Your instructions: Would you repeat each line below precisely as it stands?

[Dataset entries]
***
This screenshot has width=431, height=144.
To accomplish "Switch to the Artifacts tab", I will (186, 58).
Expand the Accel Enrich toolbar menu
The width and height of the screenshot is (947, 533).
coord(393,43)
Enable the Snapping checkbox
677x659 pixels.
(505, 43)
***
Solution for this problem:
This screenshot has width=431, height=144.
To accomplish "Switch to the Artifacts tab", I will (186, 58).
Expand the Accel Enrich toolbar menu
The width and height of the screenshot is (947, 533).
coord(393,43)
Enable the Snapping checkbox
677x659 pixels.
(505, 43)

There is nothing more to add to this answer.